Member of the Pensacola City Council from the 1st district
- In office 1988–1990

Personal details
- Born: Delaware, U.S.
- Spouse: Scott Benson
- Children: 2, including Holly Benson

= Lois Benson =

American politician

Lois Holden Benson is an American politician who represented the 2nd District in the Florida House of Representatives from 1992 to 1994 as well as various city government roles and state appointments.

== Pensacola City Council ==
Benson previously served on Pensacola City Council as the representative for District 1, from 1988 to 1990; she resigned to seek state office. She also previously served in the 2nd district of Escambia County.

== Florida House of Representatives ==
She also served in Florida House of Representatives 2nd from November 3, 1992 – November 8, 1994.

== Emerald Coast Utilities Authority ==
Benson was initially appointed to the ECUA seat by Governor Jeb Bush on November 23, 2004, following the October 31 resignation of George Watson. She currently serves on the Emerald Coast Utilities Authority board member for Escambia County District 2.

== Bid for US House/Florida State Senate/Mayor Of Pensacola ==
She has also run for the Florida State Senate, the U.S. House of Representatives, and the Mayor of Pensacola, the latter of which she lost in 2001 to John Fogg. A priority of her campaign platform at the time was to relocate the Main Street Wastewater Treatment Plant.

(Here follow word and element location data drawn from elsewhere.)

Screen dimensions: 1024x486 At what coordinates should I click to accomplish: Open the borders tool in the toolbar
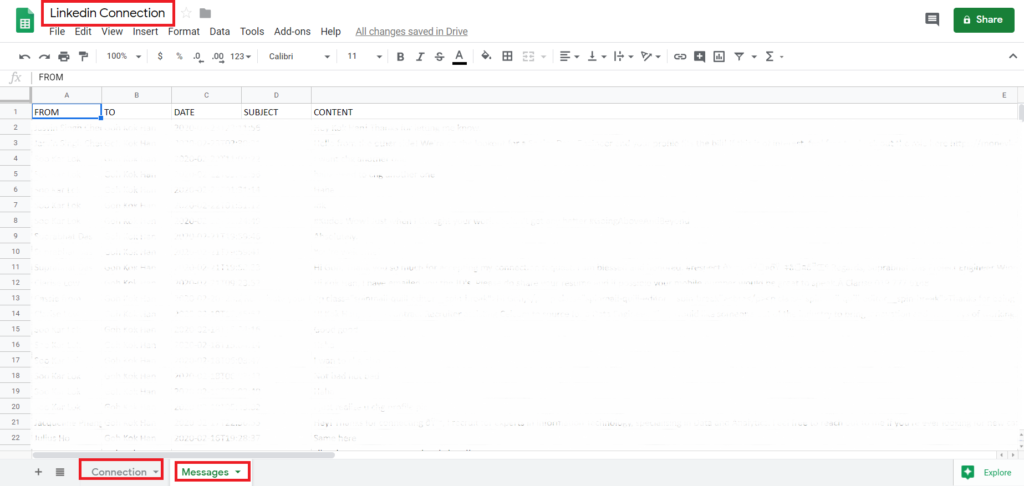coord(507,56)
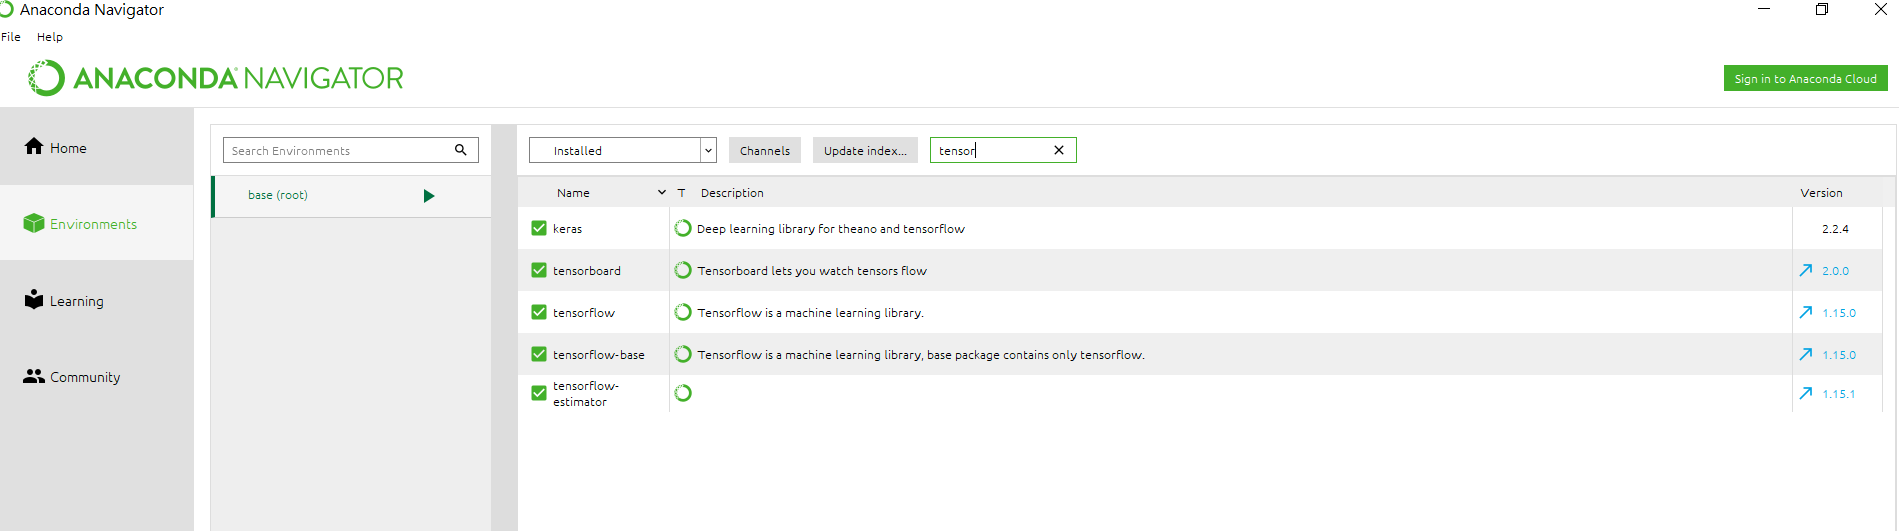Click the green play arrow for base (root)
The height and width of the screenshot is (531, 1899).
[429, 196]
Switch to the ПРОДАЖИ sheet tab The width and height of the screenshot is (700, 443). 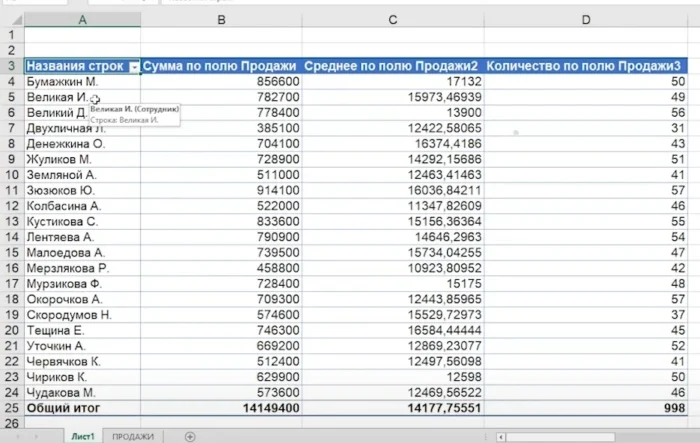132,436
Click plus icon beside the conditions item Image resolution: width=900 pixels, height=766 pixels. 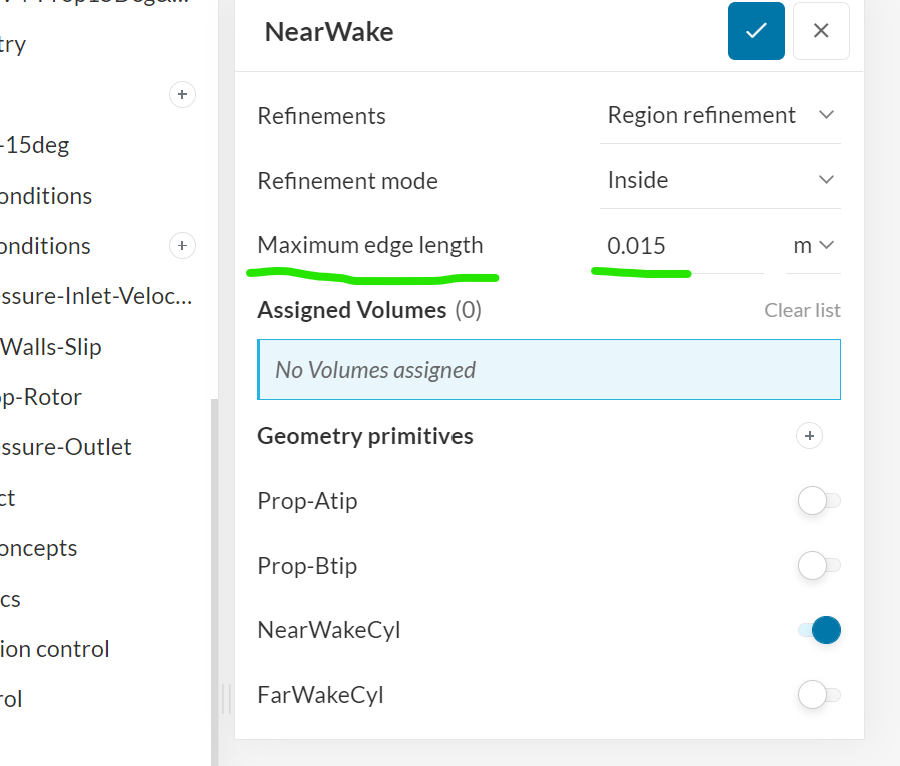click(x=181, y=246)
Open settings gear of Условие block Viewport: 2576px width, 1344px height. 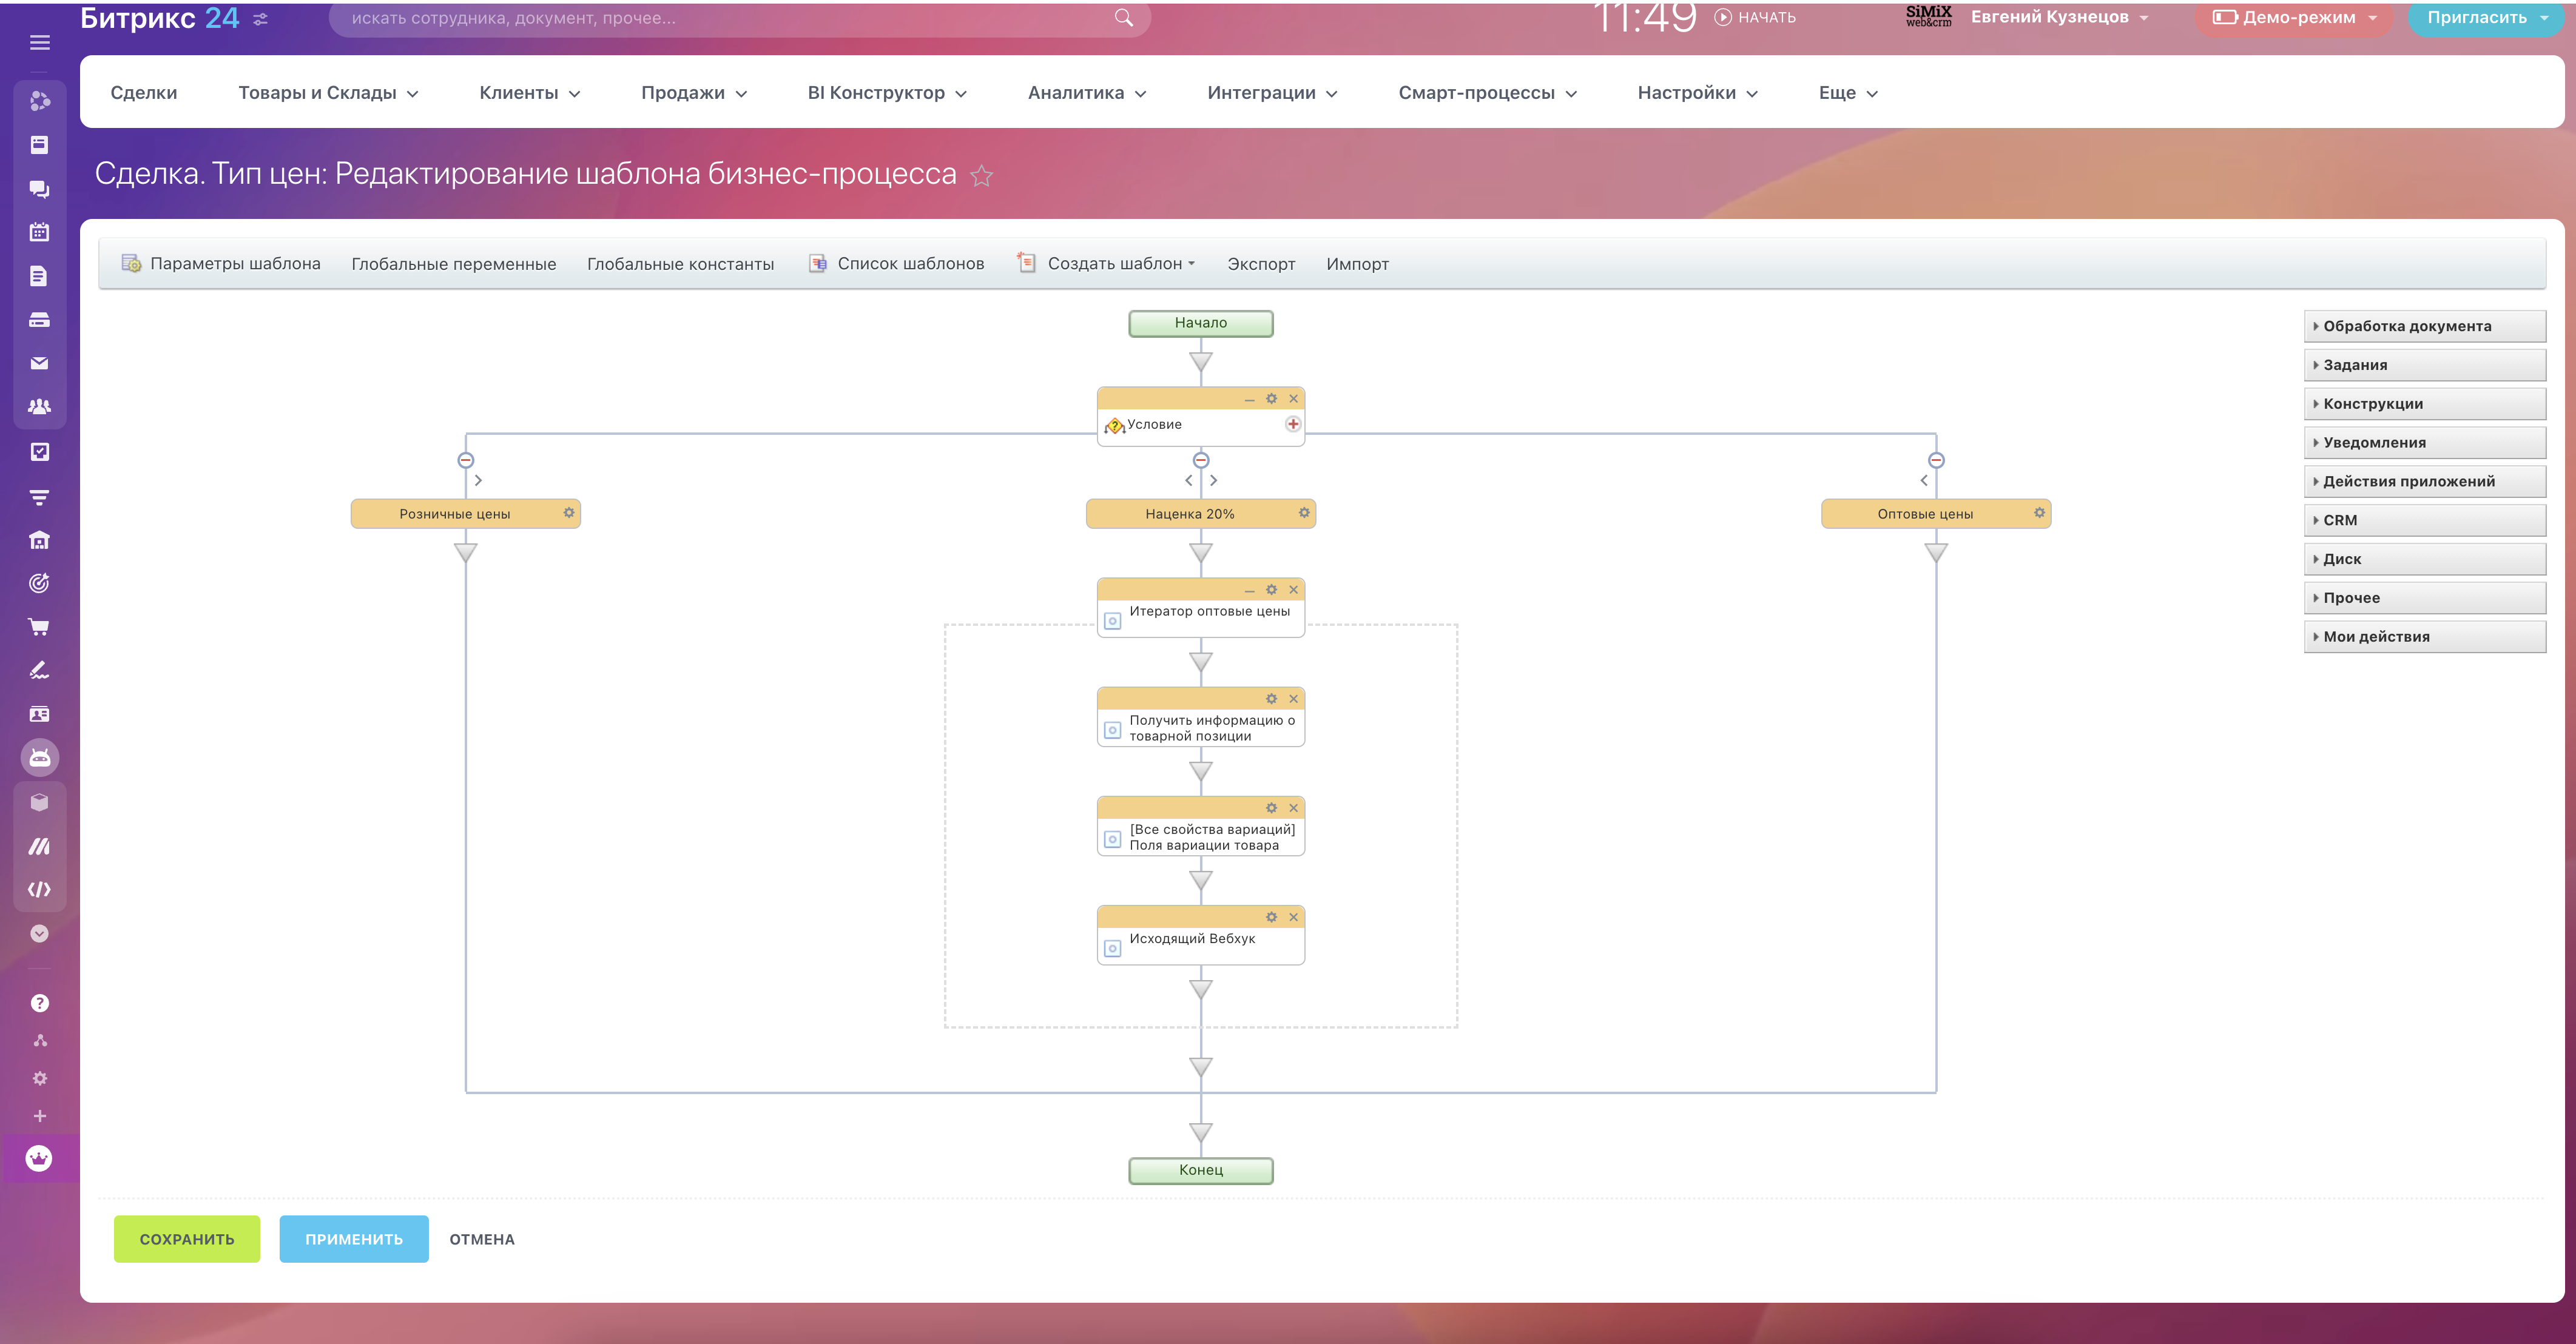(1271, 398)
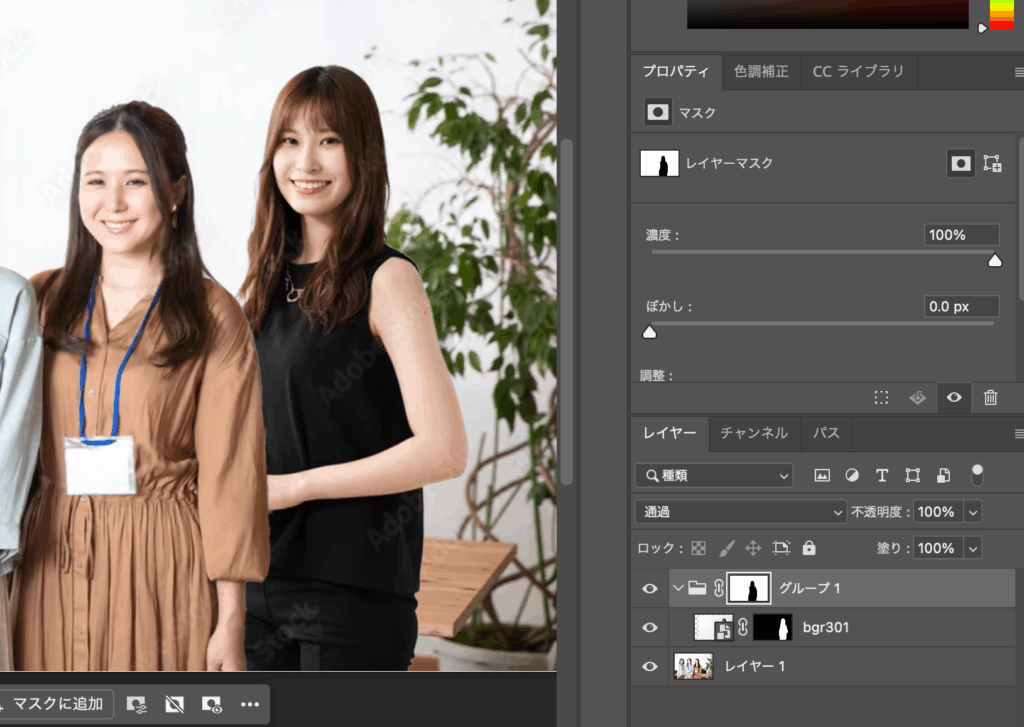Click the pixel layer filter icon
1024x727 pixels.
(822, 476)
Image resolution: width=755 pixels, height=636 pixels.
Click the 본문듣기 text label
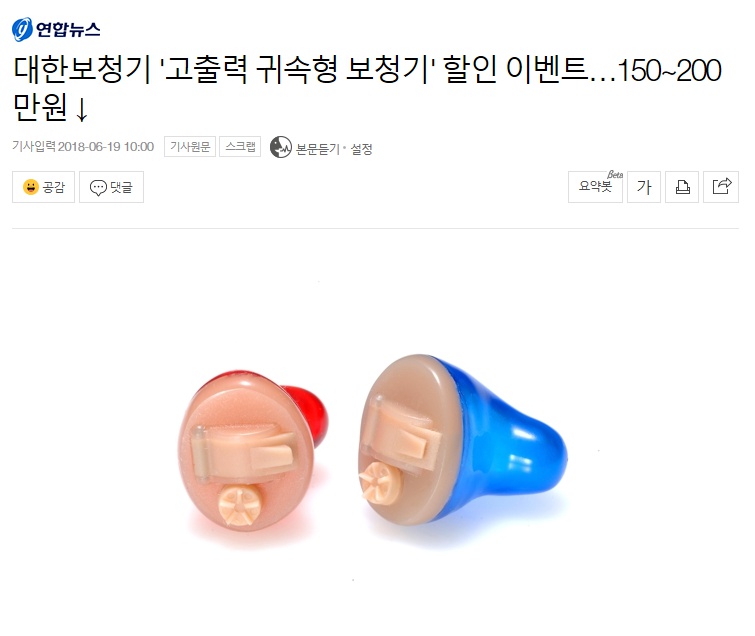pyautogui.click(x=318, y=149)
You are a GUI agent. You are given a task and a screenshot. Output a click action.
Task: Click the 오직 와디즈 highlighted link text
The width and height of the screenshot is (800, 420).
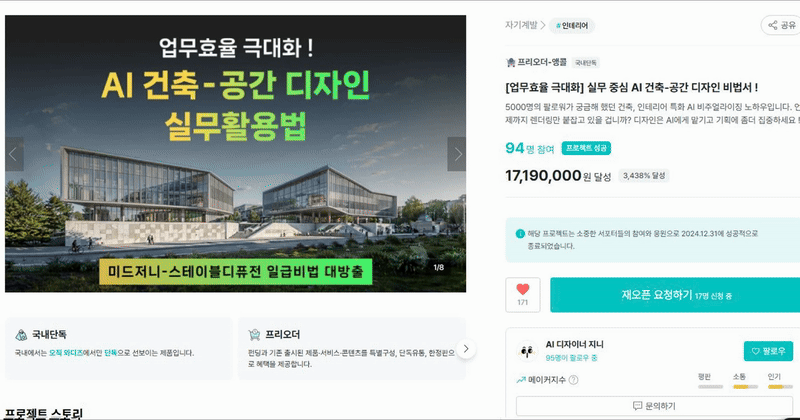[x=66, y=353]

In her 1994 bid to replace retiring Congressman Earl Hutto, she faced four other Republicans in the primary and received a plurality (31.4%) of votes. In the resulting runoff, however, her pro-choice views contributed to her defeat (46%-54%) by pro-life newcomer Joe Scarborough, who went on to defeat Democrat Vince Whibbs Jr. in the general election.

== Personal life ==
Lois Holden Benson is the mother of Holly Benson and Megan Benson Pratt. Both her daughters have worked in government, with one of them, Holly Benson, serving in Florida's 3rd house district and the other Megan Benson Pratt has served as Pensacola City Council from at large district.